EC2(Elastic Compute Cloud), ECS(Elastic Container Service), EKS(Elastic Kubernetes Service), and Lambda: How I Finally Made Sense of Them

When I started learning AWS, one thing that really slowed me down was understanding EC2, ECS, EKS, and Lambda. They all sounded like different ways to “run apps,” and most explanations assumed I already knew what I was doing.

I didn’t.

What finally helped me wasn’t memorizing features, but changing how I thought about responsibility.

The Mental Model That Clicked for Me

Instead of asking “Which one is better?”, I started asking:

How much work am I responsible for, and how much does AWS handle for me?

Once I saw these services as different levels of abstraction, everything became clearer.

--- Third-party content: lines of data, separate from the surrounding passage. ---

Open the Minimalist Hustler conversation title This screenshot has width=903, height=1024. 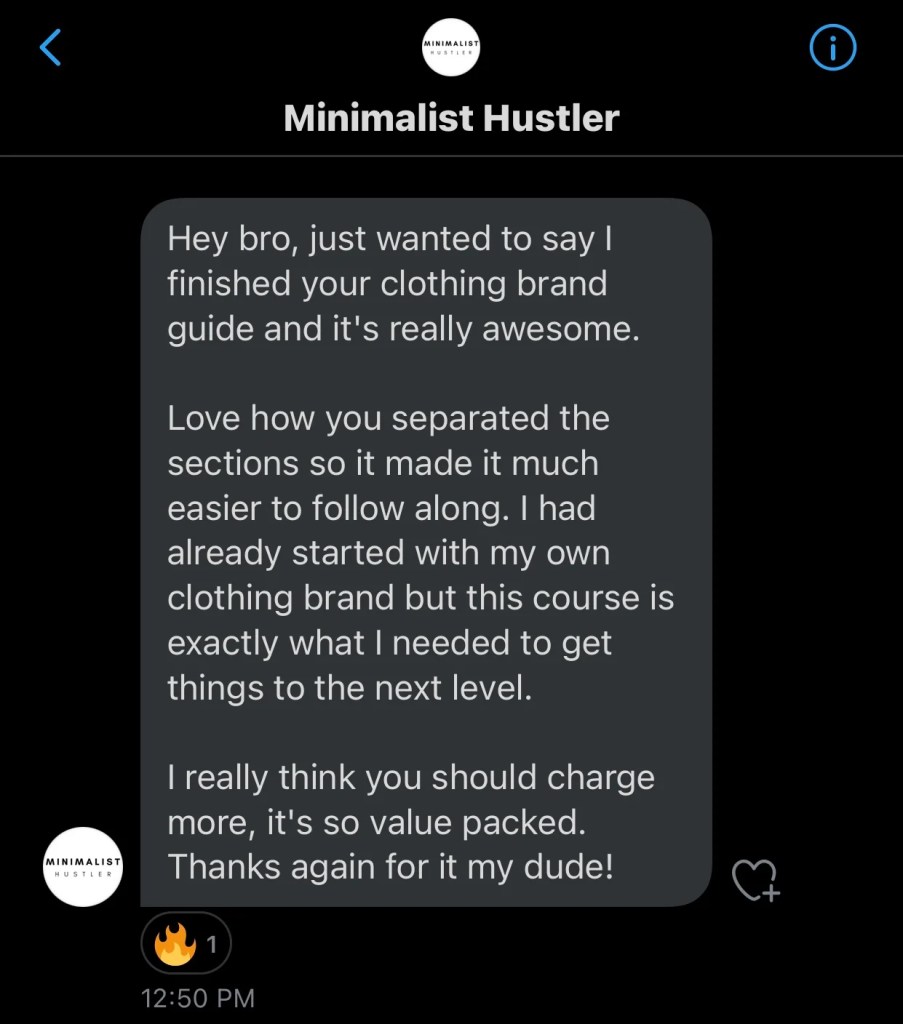(x=451, y=118)
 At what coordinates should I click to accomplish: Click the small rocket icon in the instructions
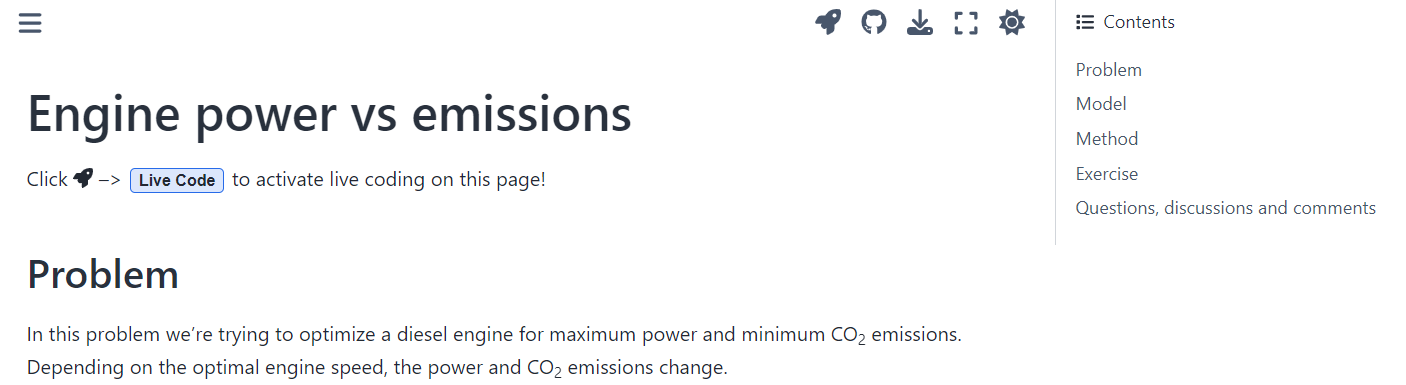coord(83,179)
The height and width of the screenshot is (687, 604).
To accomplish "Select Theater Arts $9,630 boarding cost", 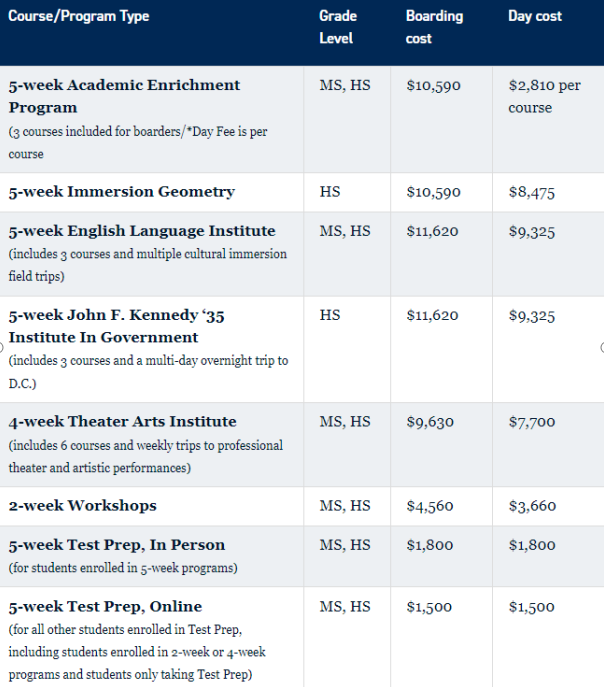I will 430,422.
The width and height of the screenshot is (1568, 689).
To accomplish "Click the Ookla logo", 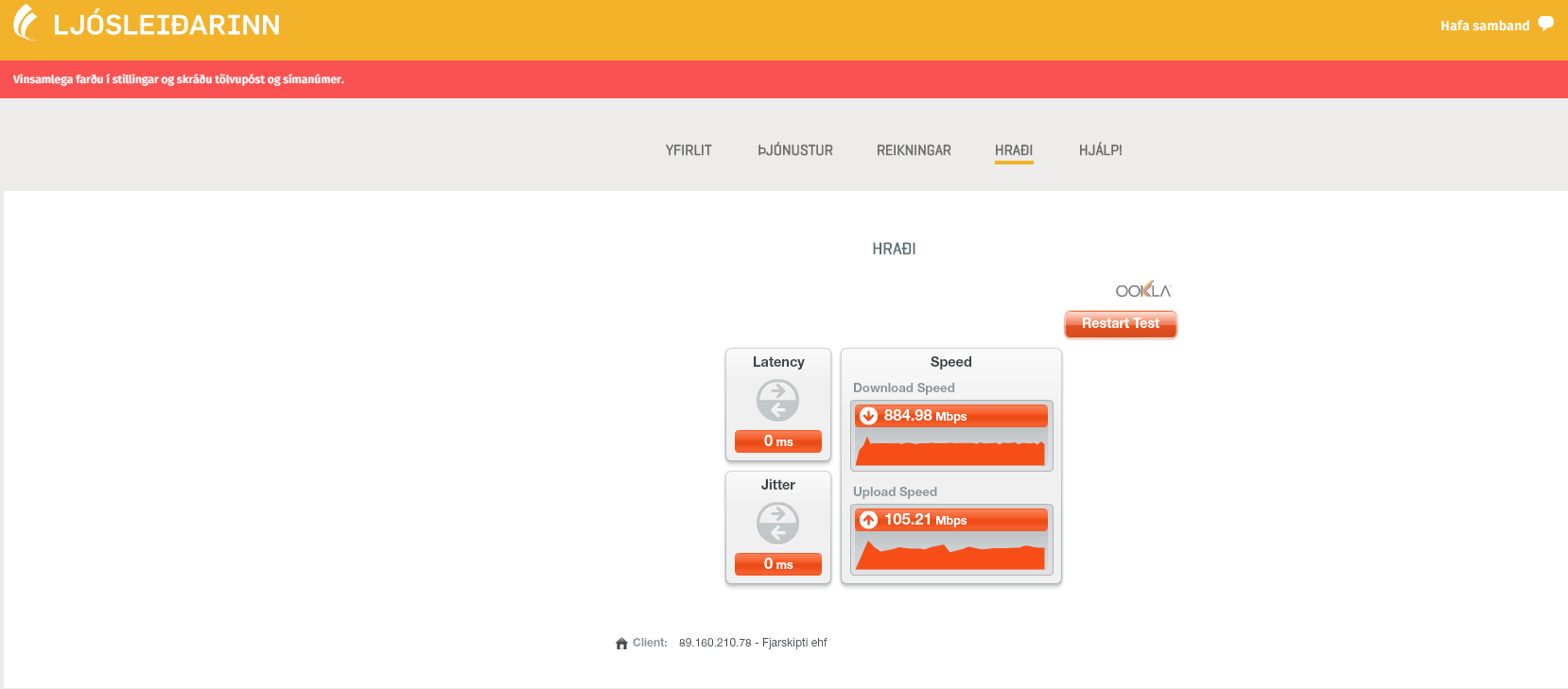I will tap(1142, 290).
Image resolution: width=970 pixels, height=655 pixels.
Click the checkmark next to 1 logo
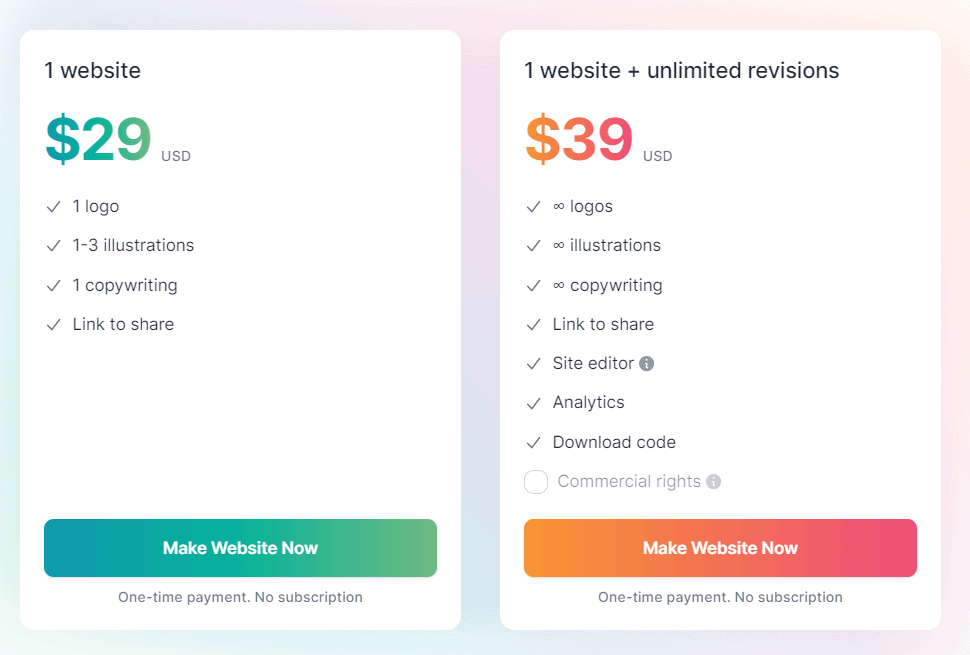[x=54, y=206]
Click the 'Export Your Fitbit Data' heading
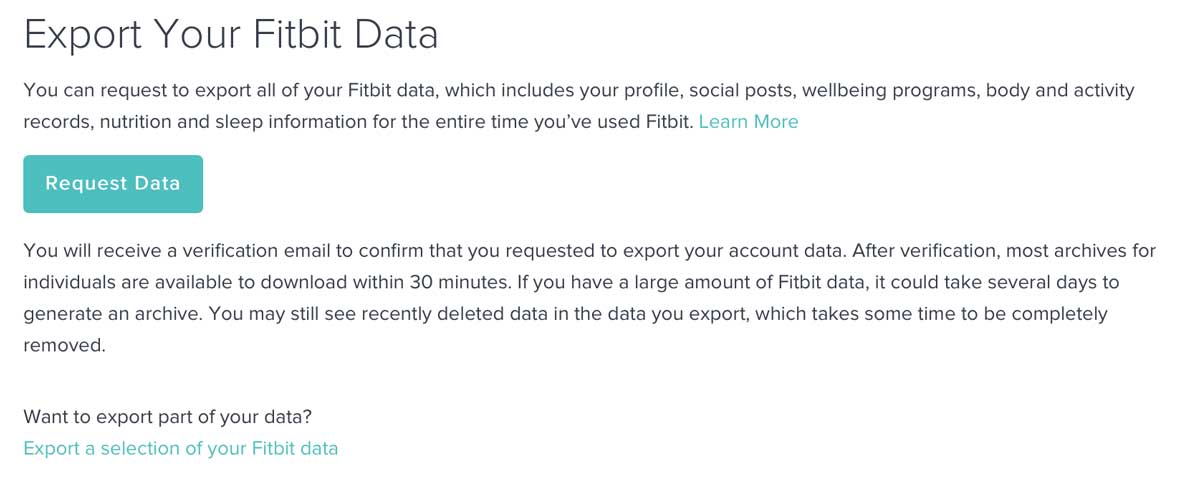This screenshot has width=1200, height=480. pyautogui.click(x=231, y=35)
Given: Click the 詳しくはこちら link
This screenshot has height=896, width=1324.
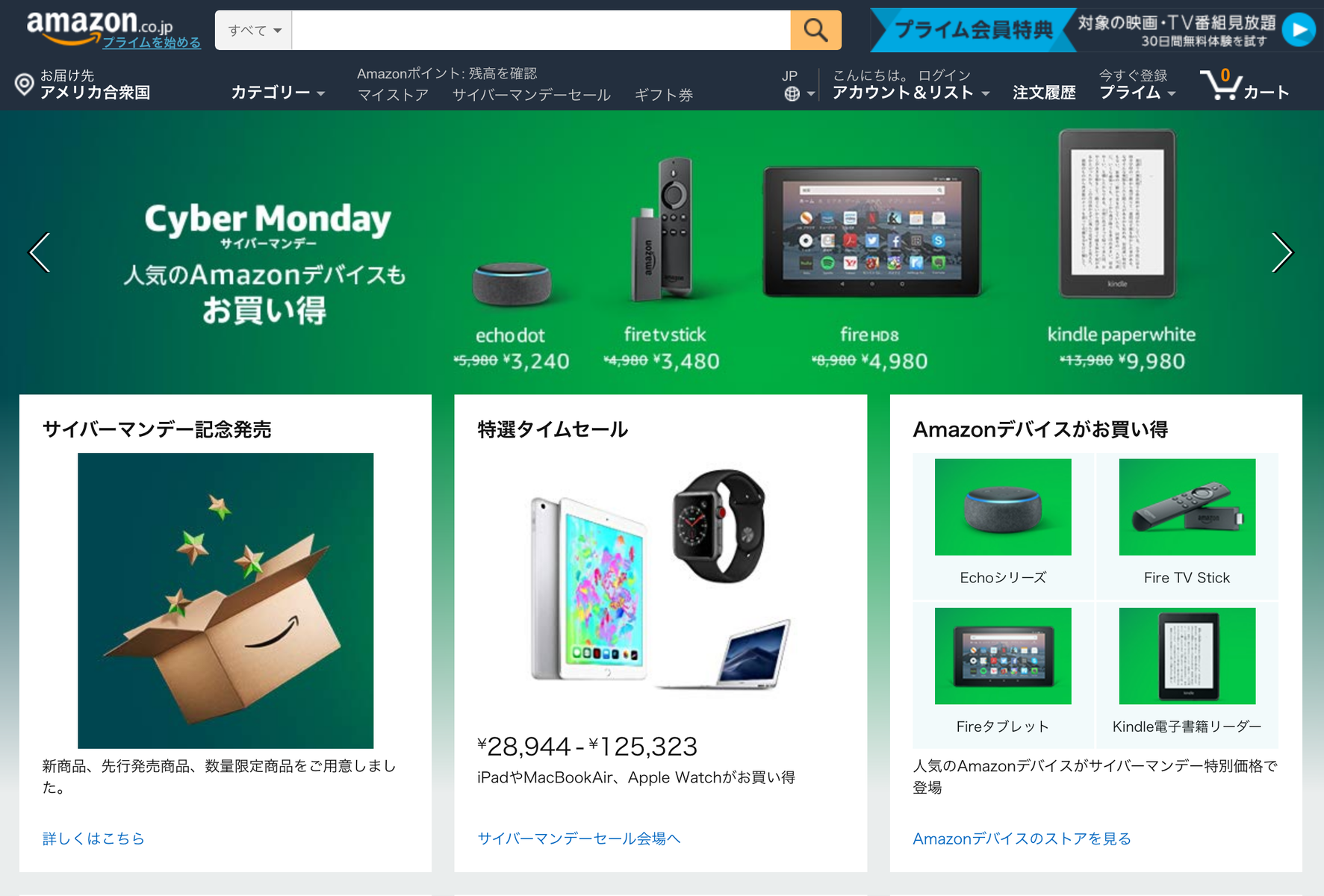Looking at the screenshot, I should click(x=93, y=839).
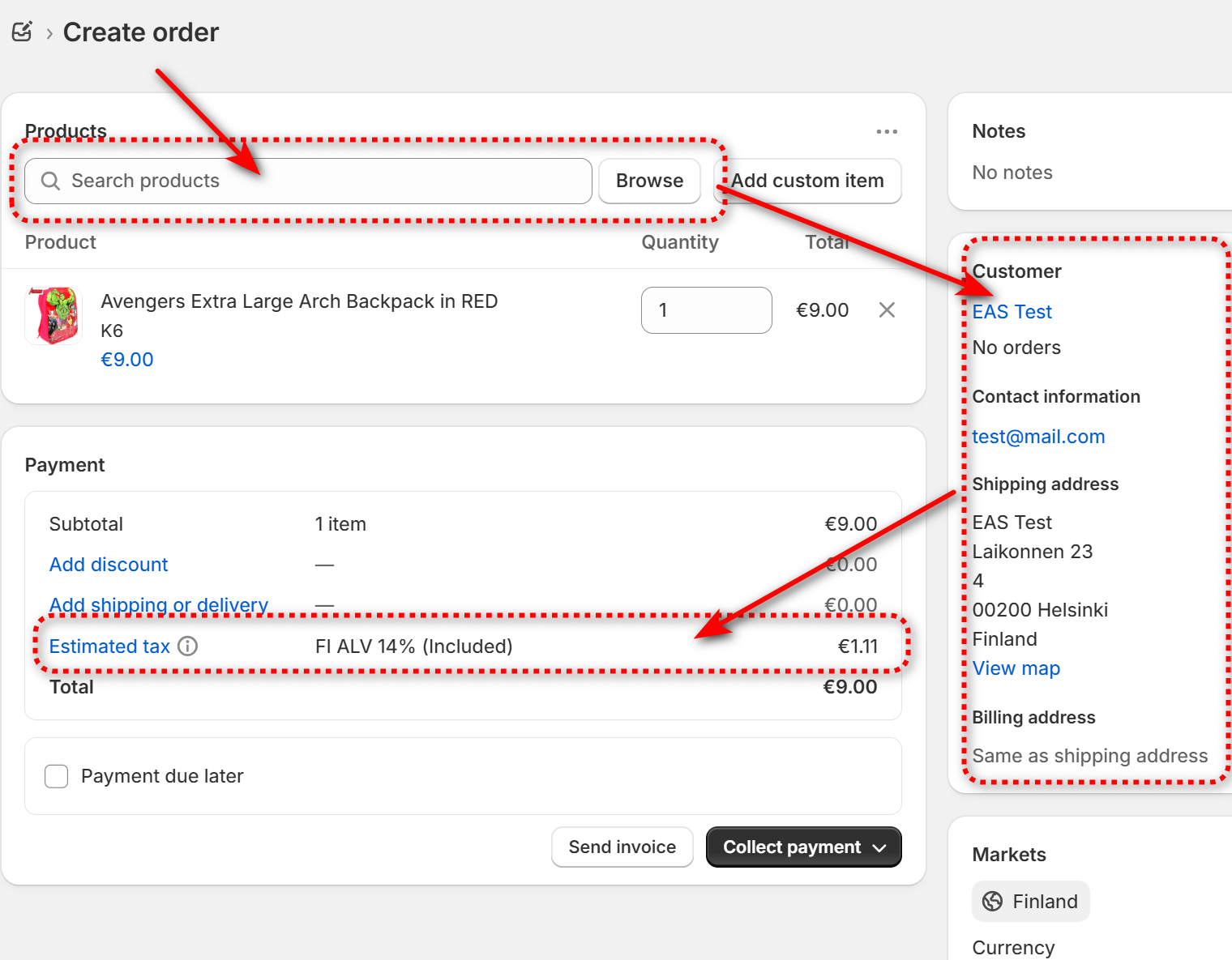Image resolution: width=1232 pixels, height=960 pixels.
Task: Open the Products three-dot options menu
Action: [887, 131]
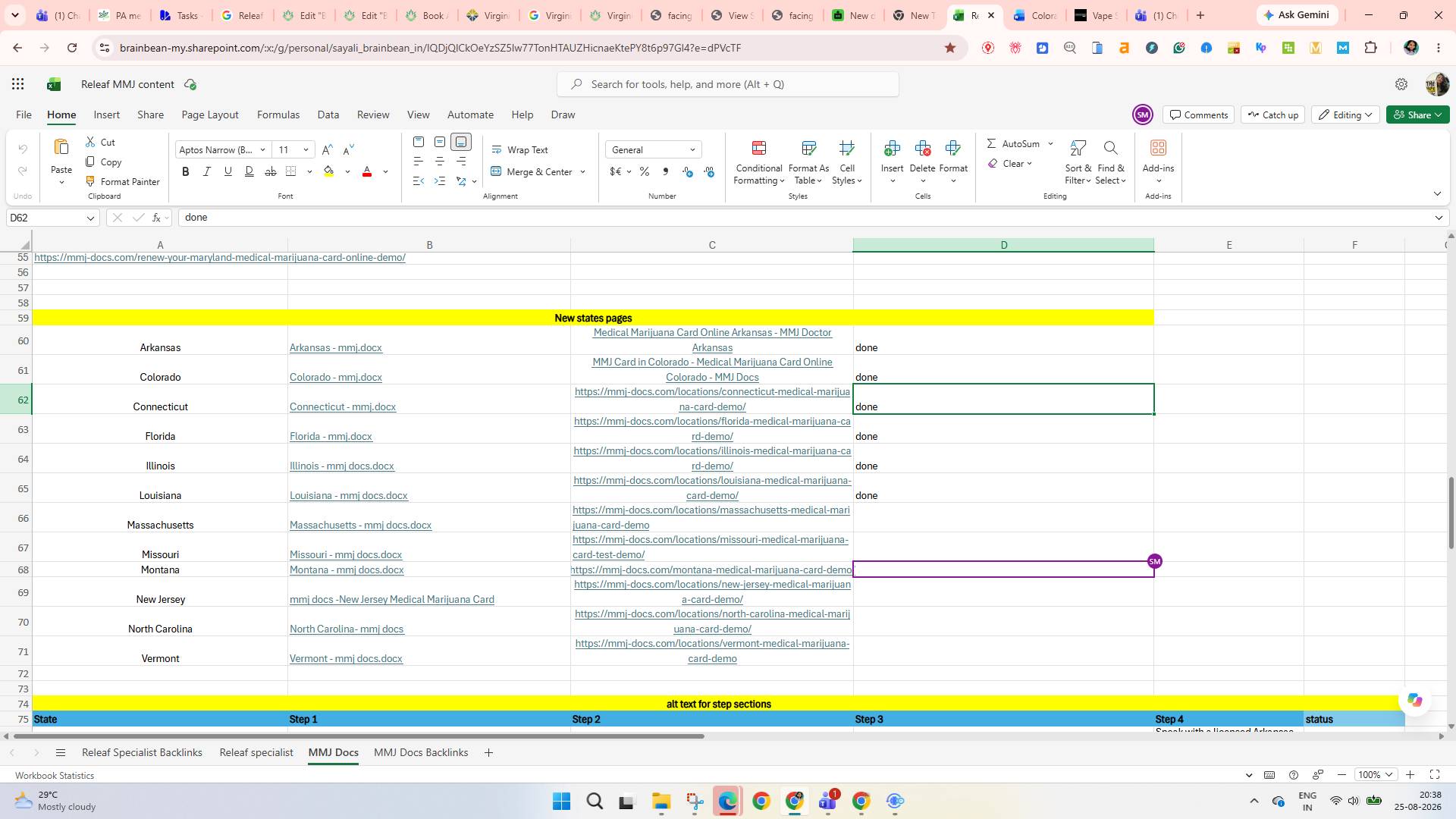Select the Merge & Center icon

tap(496, 172)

EC2: Full Control, Full Responsibility

EC2 was the easiest for me to understand at first because it’s basically a virtual server.

You choose the OS, install software, handle updates, and think about scaling and availability. It feels familiar, but it also made me realize how much work “managing servers” actually involves.

EC2 taught me the fundamentals of cloud infrastructure.

ECS: Containers Without the Headache

ECS was my introduction to running containers on AWS without diving into Kubernetes.

What helped me understand ECS was this thought:

“I want to run Docker containers, but I don’t want to manage Kubernetes.”

AWS handles a lot of the orchestration, and I just focus on how my containers should run.

EKS: Kubernetes, With All Its Power (and Complexity)

EKS confused me the longest because it felt similar to ECS.

What finally made it click was realizing that EKS is for Kubernetes users, not beginners trying to avoid it. AWS manages the control plane, but I still need to understand pods, services, and deployments.

Powerful, but definitely not where I’d start.

Lambda: No Servers at All

Lambda forced a complete mindset shift.

There are no servers or containers to manage. You just write code, and AWS runs it when something happens. Once I stopped thinking of Lambda as “an app server” and started seeing it as event-driven code, it made much more sense.

The One-Line Comparison That Helped Me Most

EC2: I manage the server

ECS: I manage containers

EKS: I manage Kubernetes

Lambda: I manage only my code.

What I learned is that these services aren’t competing. They exist to solve different problems at different levels of responsibility.

If you’re new to AWS and feel confused by these names, you’re not alone. I was too. Sometimes understanding AWS isn’t about learning more, it’s about finding the right mental model.